───── Dataset records ─────

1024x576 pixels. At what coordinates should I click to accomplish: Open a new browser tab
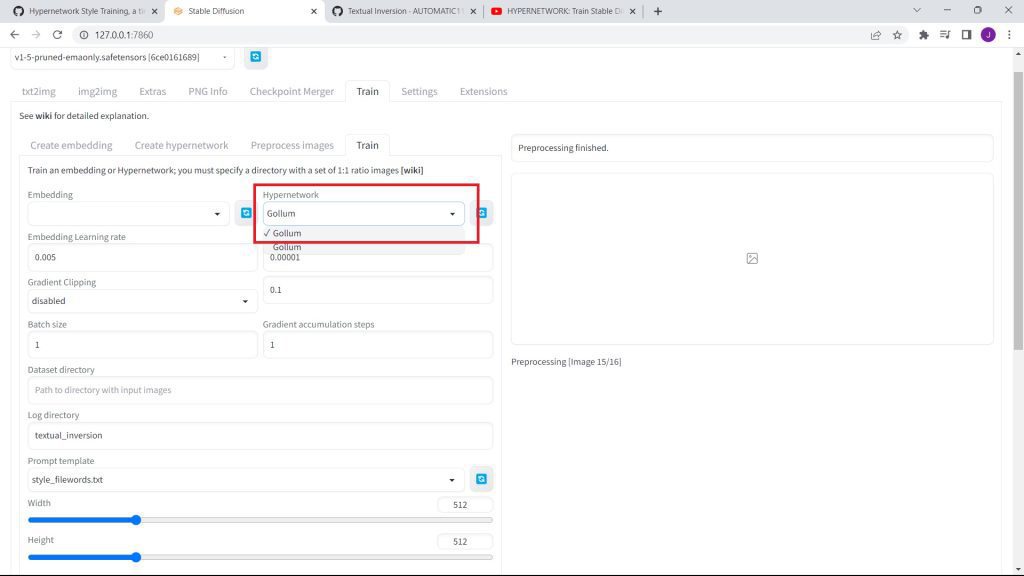(x=657, y=11)
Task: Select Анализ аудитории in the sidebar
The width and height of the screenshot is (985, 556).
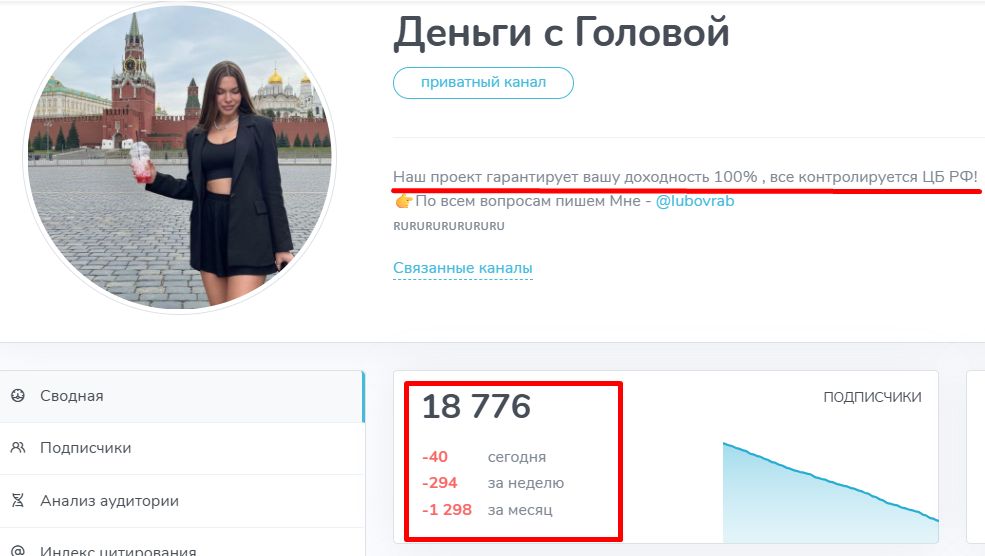Action: point(109,501)
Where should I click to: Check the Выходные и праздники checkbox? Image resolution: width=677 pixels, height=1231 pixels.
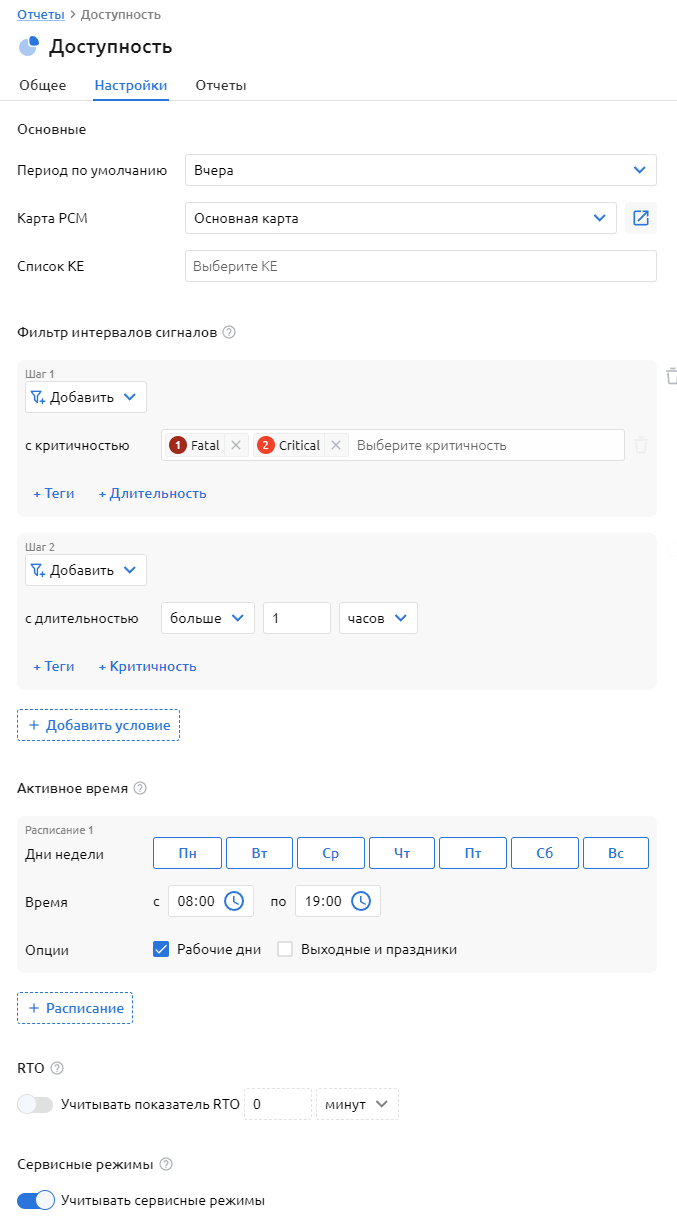(285, 949)
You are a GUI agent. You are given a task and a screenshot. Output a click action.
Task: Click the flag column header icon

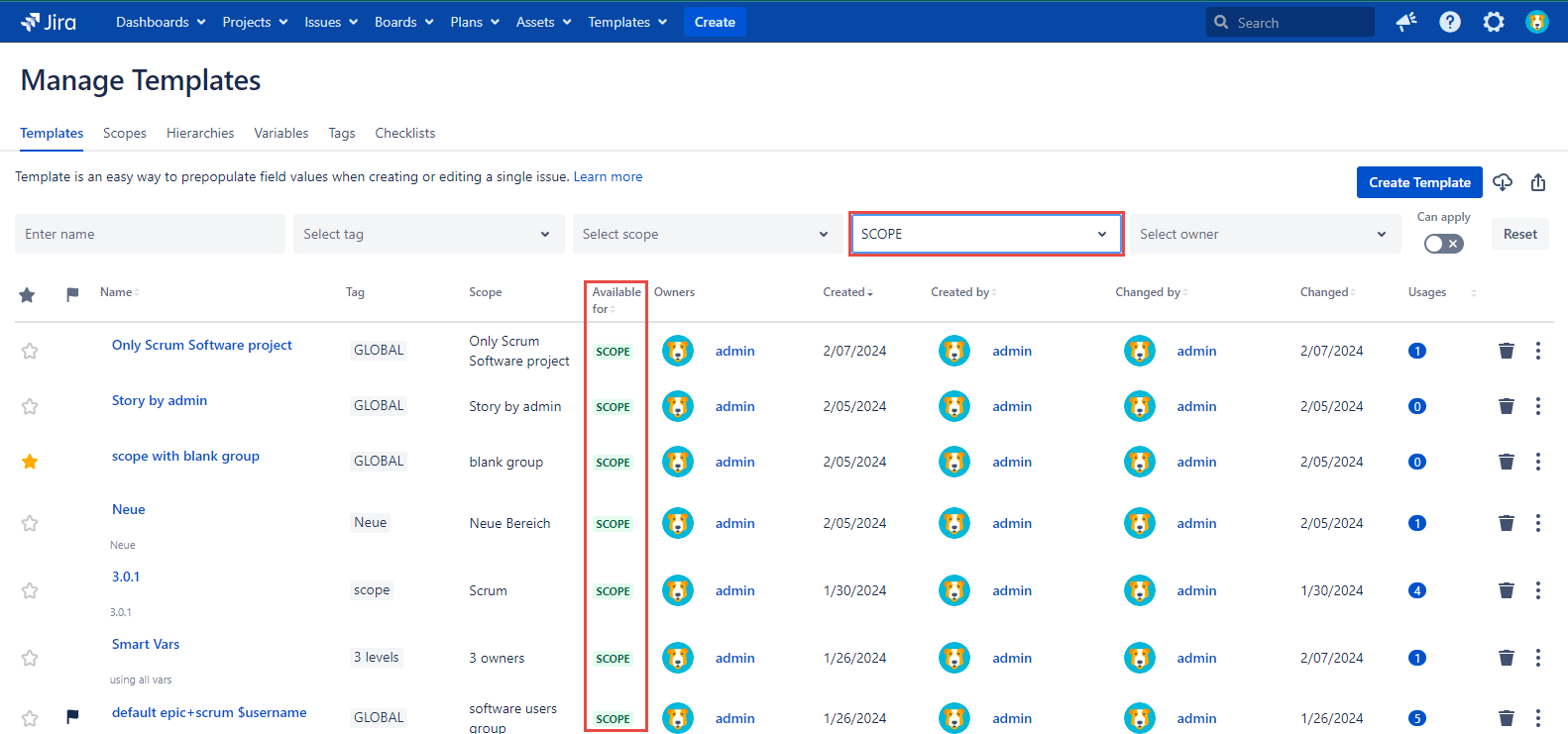(72, 294)
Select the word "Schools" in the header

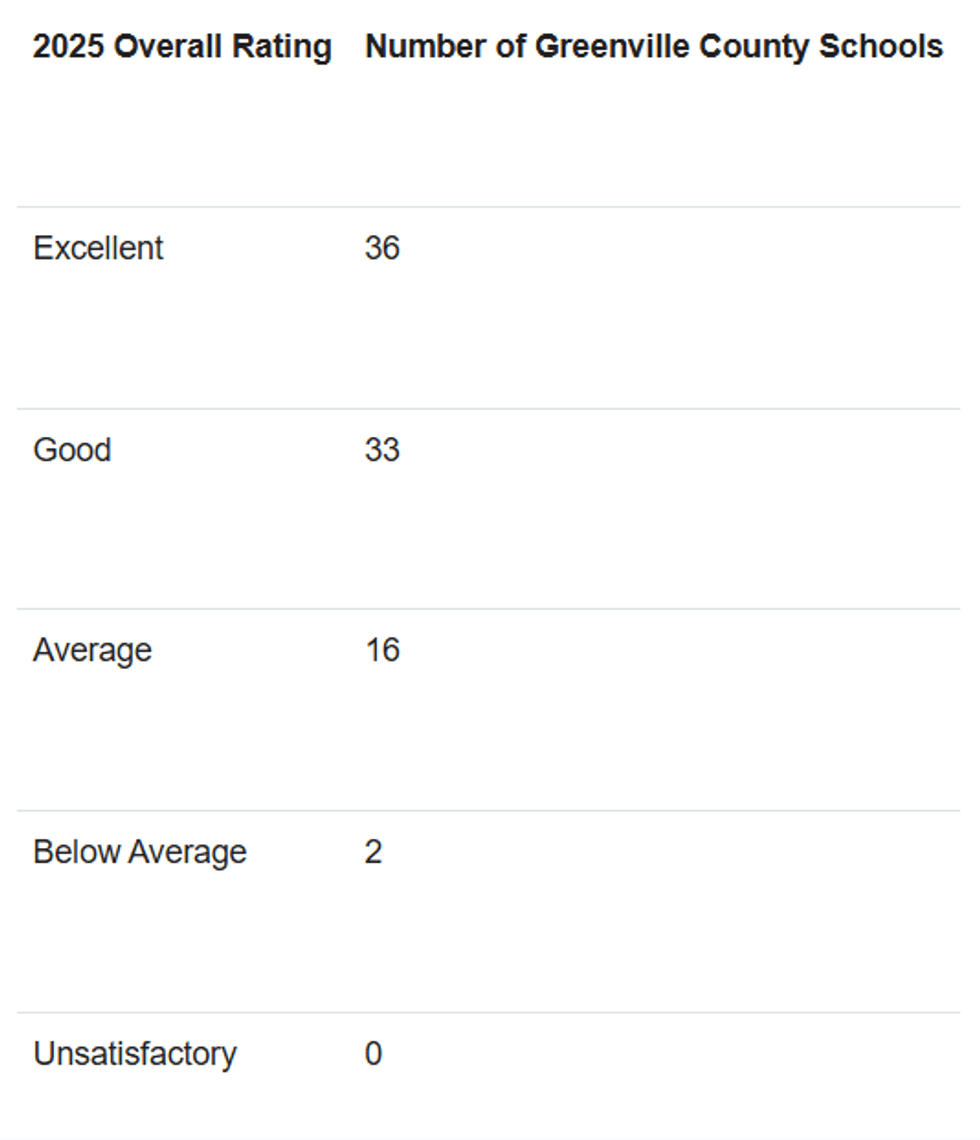(884, 47)
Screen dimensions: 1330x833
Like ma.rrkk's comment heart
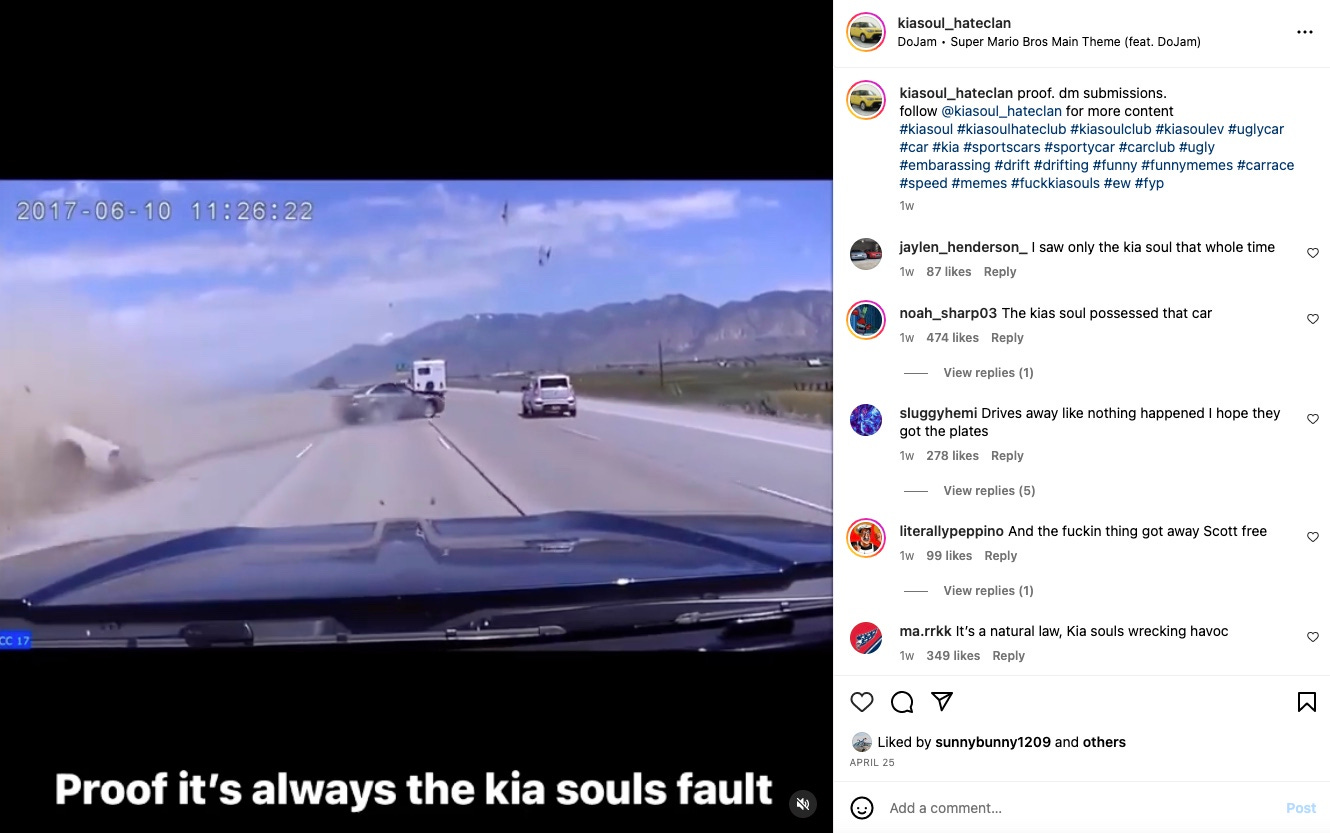click(x=1313, y=637)
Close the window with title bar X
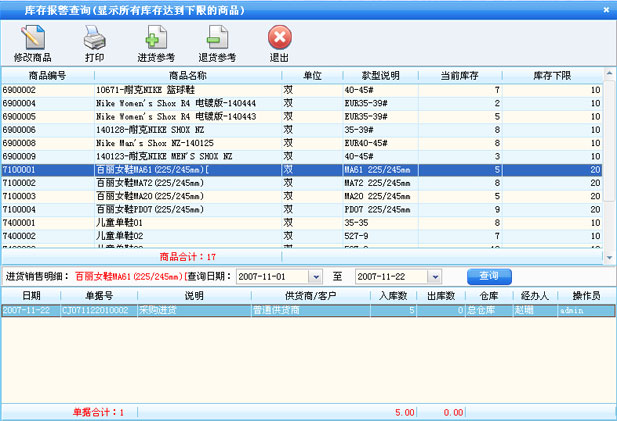The image size is (617, 421). 606,9
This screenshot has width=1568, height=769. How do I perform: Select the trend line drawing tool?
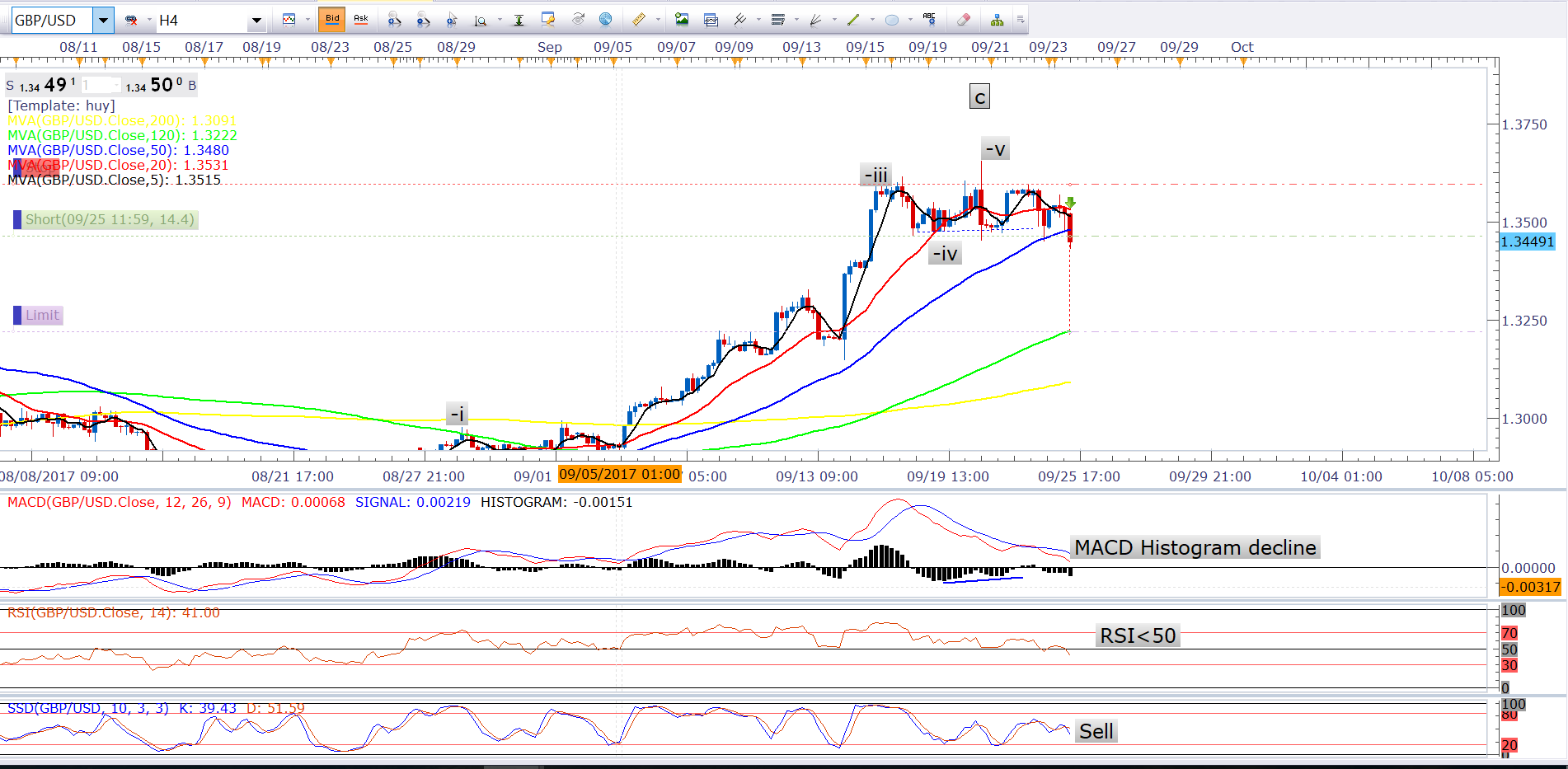[853, 20]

─────

**Description of the task:** Please retype the whole listing above exactly, without any of its images.

**Task response:**
1024x576 pixels. At what coordinates should I click to accomplish: Open a new browser tab
(x=657, y=11)
Task: Select Анализ аудитории in the sidebar
The width and height of the screenshot is (985, 556).
Action: point(109,501)
Where should I click to: Check the Выходные и праздники checkbox? Image resolution: width=677 pixels, height=1231 pixels.
(285, 949)
You are a GUI agent. You are given a task and a screenshot. Output a click action.
Task: Click the flag column header icon

(72, 294)
Select the word "Schools" in the header

(884, 47)
Screen dimensions: 1330x833
Like ma.rrkk's comment heart
click(x=1313, y=637)
Close the window with title bar X
The image size is (617, 421). 606,9
This screenshot has width=1568, height=769. How do I perform: Select the trend line drawing tool?
[853, 20]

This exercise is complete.